Lawmakers on a House Appropriations subcommittee grilled Energy Secretary Steven Chu about plans to cancel the repository at Yucca Mountain.
The Obama administration in an awkward position on this question. The President has repeatedly proclaimed his administration’s commitment to expanding the nation’s nuclear energy generating capacity. For example, when he directed Secretary of Energy Steve Chu to appoint a Blue Ribbon Commission on America’s Nuclear Future (see Steve’s post about the Commission), President Obama wrote:
Expanding our Nation’s capacity to generate clean nuclear energy is crucial to our ability to combat climate change, enhance energy security, and increase economic prosperity. My Administration is undertaking substantial steps to expand the safe, secure, and responsible use of nuclear energy. These efforts are critical to accomplishing many of my Administration’s most significant goals.
But a nuclear energy program requires some provision for dealing with spent fuel, and Yucca Mountain looks like the only permanent disposal facility that could be ready in the foreseeable future.
In 1982, Congress promised in the Nuclear Waste Policy Act that the US would develop a permanent storage facility and accept spent fuel from civilian reactors no later than January 31, 1998. A series of court decisions have held that the US has breached contracts with utilities by failing to honor that promise. Settlements and awards have totaled more than $1 billion already, and could go much higher. To make matters worse, it turns out that late in 2008, just before the presidential transition, DOE agreed to take the waste from 21 new nuclear plants within fifty years of their commissioning.
It’s not at all clear where that waste will go. The new contracts will require a second facility the size of that envisioned, and now apparently aborted, at Yucca Mountain. The NWPA was amended in 1987, after years of political wrangling had eliminated all the other areas under consideration, to forbid DOE from pursuing a permanent storage facility anywhere else without specific Congressional authorization.
That’s not to say that Yucca Mountain is a great choice. Safety concerns have been raised, and the growth of Las Vegas after the site was selected have left it far less isolated than had initially been assumed.
But is any other solution to the siting problem politically possible?

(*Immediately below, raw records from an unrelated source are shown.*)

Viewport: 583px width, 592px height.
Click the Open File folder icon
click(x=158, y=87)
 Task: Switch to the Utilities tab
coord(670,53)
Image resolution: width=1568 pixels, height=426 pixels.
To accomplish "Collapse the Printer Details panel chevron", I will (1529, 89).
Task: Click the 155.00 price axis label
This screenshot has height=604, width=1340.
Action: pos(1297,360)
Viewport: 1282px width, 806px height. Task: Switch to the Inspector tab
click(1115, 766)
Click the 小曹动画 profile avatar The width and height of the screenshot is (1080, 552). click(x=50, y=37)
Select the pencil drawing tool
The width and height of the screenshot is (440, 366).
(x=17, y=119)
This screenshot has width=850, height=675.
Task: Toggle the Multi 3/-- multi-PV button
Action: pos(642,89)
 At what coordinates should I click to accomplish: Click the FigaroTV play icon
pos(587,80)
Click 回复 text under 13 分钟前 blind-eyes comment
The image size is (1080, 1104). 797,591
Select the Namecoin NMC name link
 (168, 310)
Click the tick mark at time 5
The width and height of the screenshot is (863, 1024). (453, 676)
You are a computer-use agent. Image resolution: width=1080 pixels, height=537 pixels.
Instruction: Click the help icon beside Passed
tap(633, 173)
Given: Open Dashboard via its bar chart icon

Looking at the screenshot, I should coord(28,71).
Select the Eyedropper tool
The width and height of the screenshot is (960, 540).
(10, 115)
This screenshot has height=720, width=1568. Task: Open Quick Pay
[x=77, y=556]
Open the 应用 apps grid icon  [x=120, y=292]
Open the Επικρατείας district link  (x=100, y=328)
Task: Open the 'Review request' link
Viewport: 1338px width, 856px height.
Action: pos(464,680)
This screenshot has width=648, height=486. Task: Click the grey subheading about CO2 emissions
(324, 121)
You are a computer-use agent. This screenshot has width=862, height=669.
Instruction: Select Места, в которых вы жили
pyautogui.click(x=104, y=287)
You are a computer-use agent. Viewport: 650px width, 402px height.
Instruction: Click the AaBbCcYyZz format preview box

That’s the key question facing the Blue Ribbon Commission on America’s Nuclear Future at its first meeting today and tomorrow (Miller-McCune has a good background article on the meeting). The agenda is all about spent nuclear fuel, from the military, civilian reactors, and other sources. There appear to be three possible choices: reprocessing, longer term on-site storage, or replacing Yucca Mountain with one or more new long-term repository sites. None of those choices is particularly attractive, and none seems like an easy political sell. But if the Obama Administration wants to make expanded nuclear power part of its energy policy, it needs to deal forthrightly at the front end with what will be done with the waste on the back end.